··· Extracted records

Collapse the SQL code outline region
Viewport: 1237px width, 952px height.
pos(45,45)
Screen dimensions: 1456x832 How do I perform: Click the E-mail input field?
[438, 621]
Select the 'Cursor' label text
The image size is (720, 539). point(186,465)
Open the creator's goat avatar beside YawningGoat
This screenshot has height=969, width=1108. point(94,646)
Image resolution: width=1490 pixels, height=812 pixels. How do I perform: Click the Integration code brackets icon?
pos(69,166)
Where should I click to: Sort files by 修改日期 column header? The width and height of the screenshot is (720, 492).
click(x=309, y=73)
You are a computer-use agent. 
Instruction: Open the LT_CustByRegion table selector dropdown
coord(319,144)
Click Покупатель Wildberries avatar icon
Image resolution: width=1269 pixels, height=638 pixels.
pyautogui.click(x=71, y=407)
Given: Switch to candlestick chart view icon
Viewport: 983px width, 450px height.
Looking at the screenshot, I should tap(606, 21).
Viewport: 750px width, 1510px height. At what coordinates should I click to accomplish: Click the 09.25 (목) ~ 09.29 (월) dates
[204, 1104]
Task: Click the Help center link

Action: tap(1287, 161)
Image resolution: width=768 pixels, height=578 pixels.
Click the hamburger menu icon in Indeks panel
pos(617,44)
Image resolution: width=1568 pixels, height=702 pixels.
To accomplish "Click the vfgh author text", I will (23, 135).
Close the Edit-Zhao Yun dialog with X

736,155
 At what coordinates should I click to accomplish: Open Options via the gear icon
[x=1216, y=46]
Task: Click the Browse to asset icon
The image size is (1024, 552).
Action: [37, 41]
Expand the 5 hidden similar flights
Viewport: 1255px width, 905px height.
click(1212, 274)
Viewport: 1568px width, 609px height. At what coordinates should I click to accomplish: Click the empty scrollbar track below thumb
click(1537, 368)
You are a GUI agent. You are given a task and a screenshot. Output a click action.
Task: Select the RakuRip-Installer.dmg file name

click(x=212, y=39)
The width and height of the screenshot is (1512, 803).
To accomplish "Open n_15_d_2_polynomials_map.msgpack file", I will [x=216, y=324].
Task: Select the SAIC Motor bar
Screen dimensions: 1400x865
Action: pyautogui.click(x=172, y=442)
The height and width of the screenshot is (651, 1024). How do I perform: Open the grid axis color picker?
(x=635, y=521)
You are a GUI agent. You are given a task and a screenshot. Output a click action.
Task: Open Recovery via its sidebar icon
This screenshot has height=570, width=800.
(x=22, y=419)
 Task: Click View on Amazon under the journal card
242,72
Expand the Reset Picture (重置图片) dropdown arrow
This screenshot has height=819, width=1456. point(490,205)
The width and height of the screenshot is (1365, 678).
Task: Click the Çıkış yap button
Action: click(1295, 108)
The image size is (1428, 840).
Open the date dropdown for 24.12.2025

······

* Work instructions
Which lines in the rows above contain the string "Viewport"? Copy out each of them.

* Worked answer
Viewport: 1237px width, 952px height.
Viewport: 983px width, 450px height.
Viewport: 750px width, 1510px height. At what coordinates should I click to accomplish: Click the 09.25 (목) ~ 09.29 (월) dates
Viewport: 1255px width, 905px height.
Viewport: 1568px width, 609px height. At what coordinates should I click to accomplish: Click the empty scrollbar track below thumb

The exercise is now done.